DIRECTIONS FOR THIS TASK.
Output the entries that follow, word for word.

DATA EXTRACTS.
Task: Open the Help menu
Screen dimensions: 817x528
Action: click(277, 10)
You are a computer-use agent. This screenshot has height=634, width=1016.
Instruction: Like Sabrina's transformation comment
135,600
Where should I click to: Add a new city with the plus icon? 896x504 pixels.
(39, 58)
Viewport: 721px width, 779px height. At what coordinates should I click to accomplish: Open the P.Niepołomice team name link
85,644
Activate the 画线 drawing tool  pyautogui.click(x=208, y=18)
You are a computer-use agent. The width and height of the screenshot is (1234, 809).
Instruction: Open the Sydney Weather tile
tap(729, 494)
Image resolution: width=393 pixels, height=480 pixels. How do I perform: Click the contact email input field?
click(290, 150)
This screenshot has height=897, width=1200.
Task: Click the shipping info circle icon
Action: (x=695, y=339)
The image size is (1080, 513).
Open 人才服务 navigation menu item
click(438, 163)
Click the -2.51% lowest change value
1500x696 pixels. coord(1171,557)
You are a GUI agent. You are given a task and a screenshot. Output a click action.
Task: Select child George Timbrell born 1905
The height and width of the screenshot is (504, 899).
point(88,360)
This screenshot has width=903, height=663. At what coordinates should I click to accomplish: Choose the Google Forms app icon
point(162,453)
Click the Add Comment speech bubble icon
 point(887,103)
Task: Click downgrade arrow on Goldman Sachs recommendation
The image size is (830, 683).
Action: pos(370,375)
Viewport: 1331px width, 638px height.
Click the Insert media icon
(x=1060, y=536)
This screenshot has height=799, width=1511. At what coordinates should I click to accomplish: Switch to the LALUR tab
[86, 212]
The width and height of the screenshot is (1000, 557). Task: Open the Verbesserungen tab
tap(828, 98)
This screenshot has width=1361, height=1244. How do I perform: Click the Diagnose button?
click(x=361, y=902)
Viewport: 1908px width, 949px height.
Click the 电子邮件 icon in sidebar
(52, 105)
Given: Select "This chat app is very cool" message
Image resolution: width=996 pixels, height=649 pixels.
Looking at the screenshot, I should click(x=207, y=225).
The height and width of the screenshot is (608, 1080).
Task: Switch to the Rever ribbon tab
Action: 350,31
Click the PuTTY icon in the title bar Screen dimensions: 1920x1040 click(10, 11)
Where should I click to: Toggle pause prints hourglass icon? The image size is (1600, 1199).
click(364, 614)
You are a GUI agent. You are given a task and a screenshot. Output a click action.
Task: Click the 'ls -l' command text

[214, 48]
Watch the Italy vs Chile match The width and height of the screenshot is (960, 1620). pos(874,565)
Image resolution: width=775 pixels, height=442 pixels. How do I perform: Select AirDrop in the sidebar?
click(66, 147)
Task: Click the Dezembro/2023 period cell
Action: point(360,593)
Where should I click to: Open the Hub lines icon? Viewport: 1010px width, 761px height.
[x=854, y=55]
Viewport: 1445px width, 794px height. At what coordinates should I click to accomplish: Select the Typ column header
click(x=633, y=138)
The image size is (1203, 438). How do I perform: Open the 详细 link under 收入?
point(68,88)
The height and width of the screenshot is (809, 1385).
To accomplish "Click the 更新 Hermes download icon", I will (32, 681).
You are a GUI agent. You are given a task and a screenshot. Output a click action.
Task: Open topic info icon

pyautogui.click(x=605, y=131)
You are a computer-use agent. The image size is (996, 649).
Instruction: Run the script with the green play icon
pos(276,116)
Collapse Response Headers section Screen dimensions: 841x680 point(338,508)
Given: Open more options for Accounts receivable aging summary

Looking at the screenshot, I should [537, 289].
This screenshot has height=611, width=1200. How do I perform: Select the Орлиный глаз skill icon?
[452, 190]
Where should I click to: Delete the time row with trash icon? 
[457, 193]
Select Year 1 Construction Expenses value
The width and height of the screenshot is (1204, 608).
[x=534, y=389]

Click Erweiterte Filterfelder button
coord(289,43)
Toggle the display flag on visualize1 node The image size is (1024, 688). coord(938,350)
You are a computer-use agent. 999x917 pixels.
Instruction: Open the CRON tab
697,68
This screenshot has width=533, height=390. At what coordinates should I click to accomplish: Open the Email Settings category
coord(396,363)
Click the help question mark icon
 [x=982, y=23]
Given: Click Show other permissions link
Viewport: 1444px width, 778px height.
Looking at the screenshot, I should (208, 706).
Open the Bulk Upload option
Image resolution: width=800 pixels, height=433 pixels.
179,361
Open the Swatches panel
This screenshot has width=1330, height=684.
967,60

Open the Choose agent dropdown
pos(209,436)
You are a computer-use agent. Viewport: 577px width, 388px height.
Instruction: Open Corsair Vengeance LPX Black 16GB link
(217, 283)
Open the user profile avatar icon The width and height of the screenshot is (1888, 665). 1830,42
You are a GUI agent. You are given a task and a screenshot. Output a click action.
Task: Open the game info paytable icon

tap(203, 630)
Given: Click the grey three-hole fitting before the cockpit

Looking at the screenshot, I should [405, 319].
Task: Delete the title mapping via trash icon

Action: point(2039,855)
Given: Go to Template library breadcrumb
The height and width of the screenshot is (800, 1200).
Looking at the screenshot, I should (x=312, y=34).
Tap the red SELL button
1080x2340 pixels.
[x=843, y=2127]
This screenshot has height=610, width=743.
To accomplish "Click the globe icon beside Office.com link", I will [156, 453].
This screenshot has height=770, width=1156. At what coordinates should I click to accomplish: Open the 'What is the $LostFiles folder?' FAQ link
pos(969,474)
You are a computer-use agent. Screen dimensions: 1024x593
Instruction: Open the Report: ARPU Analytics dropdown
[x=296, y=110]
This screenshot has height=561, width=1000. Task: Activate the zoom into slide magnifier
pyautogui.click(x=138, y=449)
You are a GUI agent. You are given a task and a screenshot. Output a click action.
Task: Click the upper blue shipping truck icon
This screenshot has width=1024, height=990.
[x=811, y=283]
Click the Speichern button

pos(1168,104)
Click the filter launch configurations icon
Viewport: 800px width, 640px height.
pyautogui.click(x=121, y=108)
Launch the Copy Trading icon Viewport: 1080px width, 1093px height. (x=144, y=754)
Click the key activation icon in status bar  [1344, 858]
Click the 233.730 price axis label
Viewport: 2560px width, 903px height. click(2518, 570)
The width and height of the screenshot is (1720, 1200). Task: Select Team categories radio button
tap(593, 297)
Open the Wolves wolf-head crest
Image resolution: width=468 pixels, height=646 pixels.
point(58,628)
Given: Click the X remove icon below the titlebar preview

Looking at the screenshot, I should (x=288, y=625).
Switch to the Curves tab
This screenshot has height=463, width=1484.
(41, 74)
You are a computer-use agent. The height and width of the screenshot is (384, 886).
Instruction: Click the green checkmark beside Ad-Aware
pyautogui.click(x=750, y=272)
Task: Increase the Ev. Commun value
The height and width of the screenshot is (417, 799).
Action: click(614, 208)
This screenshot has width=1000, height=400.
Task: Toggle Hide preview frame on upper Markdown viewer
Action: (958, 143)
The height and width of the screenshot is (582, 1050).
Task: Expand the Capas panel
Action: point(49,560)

RESPONSE TO THE TASK.
Task: Open the Help menu
Screen dimensions: 817x528
Action: click(277, 10)
You are a computer-use agent. This screenshot has height=634, width=1016.
Instruction: Like Sabrina's transformation comment
135,600
Where should I click to: Add a new city with the plus icon? 896x504 pixels.
(39, 58)
Viewport: 721px width, 779px height. At what coordinates should I click to accomplish: Open the P.Niepołomice team name link
85,644
Activate the 画线 drawing tool  pyautogui.click(x=208, y=18)
You are a computer-use agent. The width and height of the screenshot is (1234, 809).
Instruction: Open the Sydney Weather tile
tap(729, 494)
Image resolution: width=393 pixels, height=480 pixels. How do I perform: Click the contact email input field?
click(290, 150)
This screenshot has height=897, width=1200.
Task: Click the shipping info circle icon
Action: (x=695, y=339)
The image size is (1080, 513).
Open 人才服务 navigation menu item
click(438, 163)
Click the -2.51% lowest change value
1500x696 pixels. coord(1171,557)
You are a GUI agent. You are given a task and a screenshot. Output a click action.
Task: Select child George Timbrell born 1905
The height and width of the screenshot is (504, 899).
point(88,360)
This screenshot has width=903, height=663. At what coordinates should I click to accomplish: Choose the Google Forms app icon
point(162,453)
Click the Add Comment speech bubble icon
 point(887,103)
Task: Click downgrade arrow on Goldman Sachs recommendation
The image size is (830, 683).
Action: pos(370,375)
Viewport: 1331px width, 638px height.
Click the Insert media icon
(x=1060, y=536)
This screenshot has height=799, width=1511. At what coordinates should I click to accomplish: Switch to the LALUR tab
[86, 212]
The width and height of the screenshot is (1000, 557). Task: Open the Verbesserungen tab
tap(828, 98)
This screenshot has width=1361, height=1244. How do I perform: Click the Diagnose button?
click(x=361, y=902)
Viewport: 1908px width, 949px height.
Click the 电子邮件 icon in sidebar
(52, 105)
Given: Select "This chat app is very cool" message
Image resolution: width=996 pixels, height=649 pixels.
Looking at the screenshot, I should click(x=207, y=225).
The height and width of the screenshot is (608, 1080).
Task: Switch to the Rever ribbon tab
Action: 350,31
Click the PuTTY icon in the title bar Screen dimensions: 1920x1040 click(10, 11)
Where should I click to: Toggle pause prints hourglass icon? The image size is (1600, 1199).
click(364, 614)
You are a GUI agent. You are given a task and a screenshot. Output a click action.
Task: Click the 'ls -l' command text

[214, 48]
Watch the Italy vs Chile match The width and height of the screenshot is (960, 1620). pos(874,565)
Image resolution: width=775 pixels, height=442 pixels. How do I perform: Select AirDrop in the sidebar?
click(66, 147)
Task: Click the Dezembro/2023 period cell
Action: point(360,593)
Where should I click to: Open the Hub lines icon? Viewport: 1010px width, 761px height.
[x=854, y=55]
Viewport: 1445px width, 794px height. At what coordinates should I click to accomplish: Select the Typ column header
click(x=633, y=138)
The image size is (1203, 438). How do I perform: Open the 详细 link under 收入?
point(68,88)
The height and width of the screenshot is (809, 1385).
To accomplish "Click the 更新 Hermes download icon", I will (32, 681).
You are a GUI agent. You are given a task and a screenshot. Output a click action.
Task: Open topic info icon

pyautogui.click(x=605, y=131)
You are a computer-use agent. The image size is (996, 649).
Instruction: Run the script with the green play icon
pos(276,116)
Collapse Response Headers section Screen dimensions: 841x680 point(338,508)
Given: Open more options for Accounts receivable aging summary

Looking at the screenshot, I should [537, 289].
This screenshot has height=611, width=1200. How do I perform: Select the Орлиный глаз skill icon?
[452, 190]
Where should I click to: Delete the time row with trash icon? 
[457, 193]
Select Year 1 Construction Expenses value
The width and height of the screenshot is (1204, 608).
[x=534, y=389]

Click Erweiterte Filterfelder button
coord(289,43)
Toggle the display flag on visualize1 node The image size is (1024, 688). coord(938,350)
You are a computer-use agent. 999x917 pixels.
Instruction: Open the CRON tab
697,68
This screenshot has width=533, height=390. At what coordinates should I click to accomplish: Open the Email Settings category
coord(396,363)
Click the help question mark icon
 [x=982, y=23]
Given: Click Show other permissions link
Viewport: 1444px width, 778px height.
Looking at the screenshot, I should (208, 706).
Open the Bulk Upload option
Image resolution: width=800 pixels, height=433 pixels.
179,361
Open the Swatches panel
This screenshot has width=1330, height=684.
967,60

Open the Choose agent dropdown
pos(209,436)
You are a computer-use agent. Viewport: 577px width, 388px height.
Instruction: Open Corsair Vengeance LPX Black 16GB link
(217, 283)
Open the user profile avatar icon The width and height of the screenshot is (1888, 665). 1830,42
You are a GUI agent. You are given a task and a screenshot. Output a click action.
Task: Open the game info paytable icon

tap(203, 630)
Given: Click the grey three-hole fitting before the cockpit

Looking at the screenshot, I should [405, 319].
Task: Delete the title mapping via trash icon

Action: point(2039,855)
Given: Go to Template library breadcrumb
The height and width of the screenshot is (800, 1200).
Looking at the screenshot, I should (x=312, y=34).
Tap the red SELL button
1080x2340 pixels.
[x=843, y=2127]
This screenshot has height=610, width=743.
To accomplish "Click the globe icon beside Office.com link", I will [156, 453].
This screenshot has height=770, width=1156. At what coordinates should I click to accomplish: Open the 'What is the $LostFiles folder?' FAQ link
pos(969,474)
You are a computer-use agent. Screen dimensions: 1024x593
Instruction: Open the Report: ARPU Analytics dropdown
[x=296, y=110]
This screenshot has height=561, width=1000. Task: Activate the zoom into slide magnifier
pyautogui.click(x=138, y=449)
You are a GUI agent. You are given a task and a screenshot. Output a click action.
Task: Click the upper blue shipping truck icon
This screenshot has width=1024, height=990.
[x=811, y=283]
Click the Speichern button

pos(1168,104)
Click the filter launch configurations icon
Viewport: 800px width, 640px height.
pyautogui.click(x=121, y=108)
Launch the Copy Trading icon Viewport: 1080px width, 1093px height. (x=144, y=754)
Click the key activation icon in status bar  [1344, 858]
Click the 233.730 price axis label
Viewport: 2560px width, 903px height. click(2518, 570)
The width and height of the screenshot is (1720, 1200). Task: Select Team categories radio button
tap(593, 297)
Open the Wolves wolf-head crest
Image resolution: width=468 pixels, height=646 pixels.
point(58,628)
Given: Click the X remove icon below the titlebar preview

Looking at the screenshot, I should (x=288, y=625).
Switch to the Curves tab
This screenshot has height=463, width=1484.
(41, 74)
You are a computer-use agent. The height and width of the screenshot is (384, 886).
Instruction: Click the green checkmark beside Ad-Aware
pyautogui.click(x=750, y=272)
Task: Increase the Ev. Commun value
The height and width of the screenshot is (417, 799).
Action: click(614, 208)
This screenshot has width=1000, height=400.
Task: Toggle Hide preview frame on upper Markdown viewer
Action: (958, 143)
The height and width of the screenshot is (582, 1050).
Task: Expand the Capas panel
Action: point(49,560)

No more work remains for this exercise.